I am attempting to create a program that inputs text one character at a time, then transforms each character to a new random size, color, and position.

I am having difficulties constraining the characters to the edge of the screen.

to determine the end positions, taking into consideration the character's max size and center alignment, I am using:

endX[0] = random(maxSize/2, width-maxSize/2);
endY[0] = random(maxSize, height);

This works nothing like I thought it might. I try to change the lower parameter and the higher parameter seems to move as well, and vice versa. Also, a few characters like to escape the screen completely, never to return.
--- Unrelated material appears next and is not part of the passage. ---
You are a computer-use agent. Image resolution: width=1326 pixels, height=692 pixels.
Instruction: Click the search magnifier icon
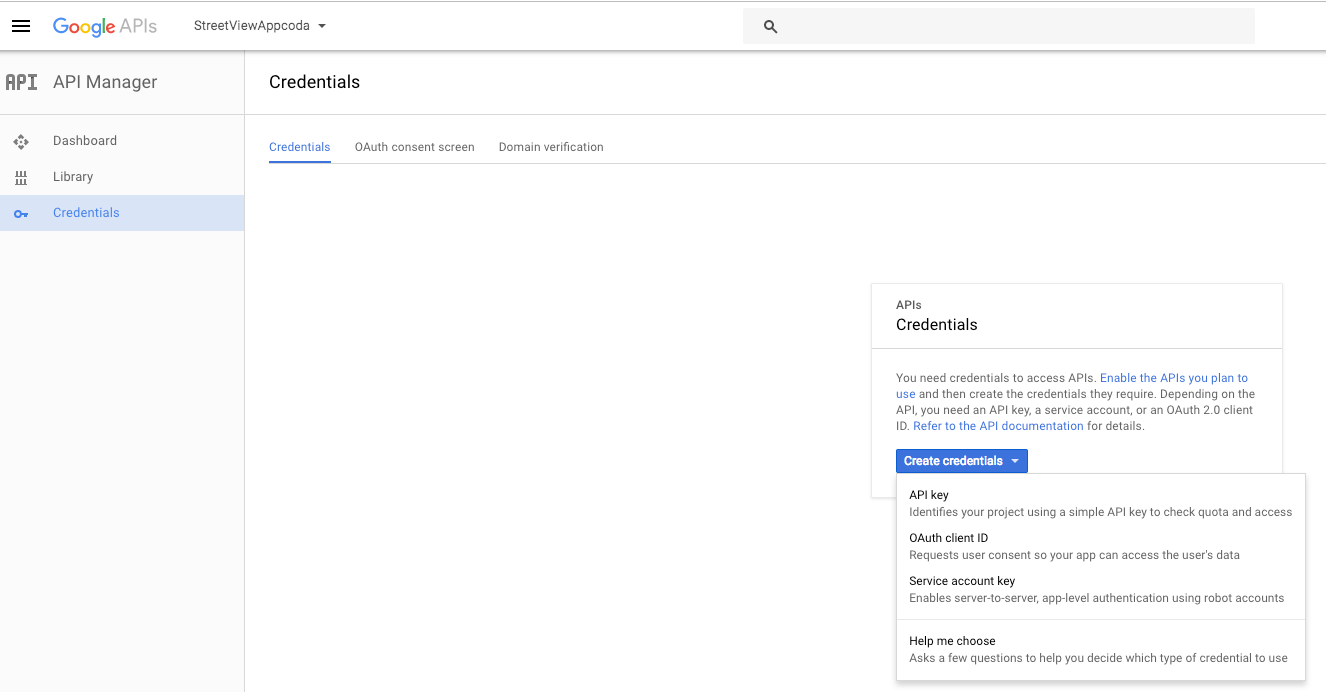point(770,27)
What can I do to constrain the characters to the exact edges of the screen?

Also if anyone has any tips to speed this program up, they would be greatly appreciated as well.


Full code and demonstration at:
http://www.sarawentworth.com/processingHelp/

Thanks!
Re: renegade random positions
Reply #1 - Feb 21st, 2009, 1:11pm
 
i haven't been able to test that because i get out of memory errors (and i'm on a 4G pc...) and nothing other than a white screen and an exception

but looking at the code i have some friendly criticism

this is crying out to be a class rather than 24 5000 element arrays:

Code:

int arrayLength = 5000;
float[] charTimer = new float[arrayLength];
int[] Size = new int[arrayLength];
int[] beginSize = new int[arrayLength];
int[] endSize = new int[arrayLength];
int[] R = new int[arrayLength];
int[] G = new int[arrayLength];
int[] B = new int[arrayLength];
int[] A = new int[arrayLength];
int[] beginR = new int[arrayLength];
int[] beginG = new int[arrayLength];
int[] beginB = new int[arrayLength];
int[] endR = new int[arrayLength];
int[] endG = new int[arrayLength];
int[] endB = new int[arrayLength];
char[] charArray = new char[arrayLength];
float[] beginX = new float[arrayLength];
float[] beginY = new float[arrayLength];
float[] endX = new float[arrayLength];
float[] endY = new float[arrayLength];
float[] distX = new float[arrayLength];
float[] distY = new float[arrayLength];
float[] x = new float[arrayLength];
float[] y = new float[arrayLength];
float[] pct = new float[arrayLength];


this next bit is terrible. when you've got 30+ copies of the same code with only 1 character difference between each one you know you're doing it wrong. just set the array equal to the value of key

from the documentation:
"The keyPressed() function is called once every time a key is pressed. The key that was pressed is stored in the key variable."

Code:

void keyPressed() {
switch(key) {
case 'A':
updateArray();
updateInit();
charTimer[0] = millis();
charArray[0] = 'A';
beginX[0] = xPos;
beginY[0] = yPos;
xPos += xInc;
break;
case 'B':
updateArray();
updateInit();
charTimer[0] = millis();
charArray[0] = 'B';
beginX[0] = xPos;
beginY[0] = yPos;
xPos += xInc;
break;
...


rippling 20 arrays of 4999 elements each might be why it's a bit slow... use a circular buffer instead

Code:

void updateArray() {
for(int j=(arrayLength-1); j>0; j--){
Size[j] = Size[j-1];
beginSize[j] = beginSize[j-1];
endSize[j] = endSize[j-1];
...
}
Re: renegade random positions
Reply #2 - Feb 22nd, 2009, 12:05am
 
Thanks koogs.

If it isn't obvious already I'm a bit of a newbie to programming in general. I will begin working on the class. However, I'm not entirely familiar with circular buffers.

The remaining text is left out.